**Given request:**
Convert the material into a two-column CSV with the headers instruction and location, one row per instruction, with each field in quotation marks, line breaks replaced by spaces, and the pictures left out. Begin at the line that contains "391x169 pixels. How" and stop after the line that contains "[x=28, y=216]".

----- Data for processing

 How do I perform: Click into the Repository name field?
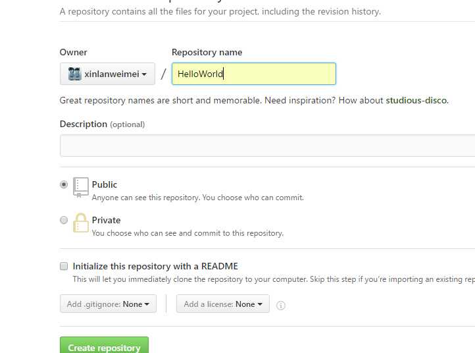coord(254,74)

----------
----- Data for processing

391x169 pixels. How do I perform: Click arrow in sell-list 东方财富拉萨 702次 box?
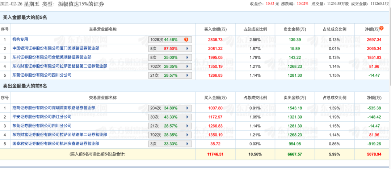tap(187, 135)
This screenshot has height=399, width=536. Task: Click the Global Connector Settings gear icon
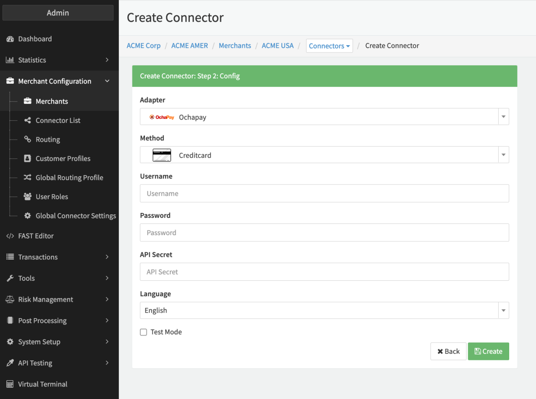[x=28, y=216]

----------

**Response to the exercise:**
instruction,location
"391x169 pixels. How do I perform: Click arrow in sell-list 东方财富拉萨 702次 box?","tap(187, 135)"
"This screenshot has height=399, width=536. Task: Click the Global Connector Settings gear icon","[x=28, y=216]"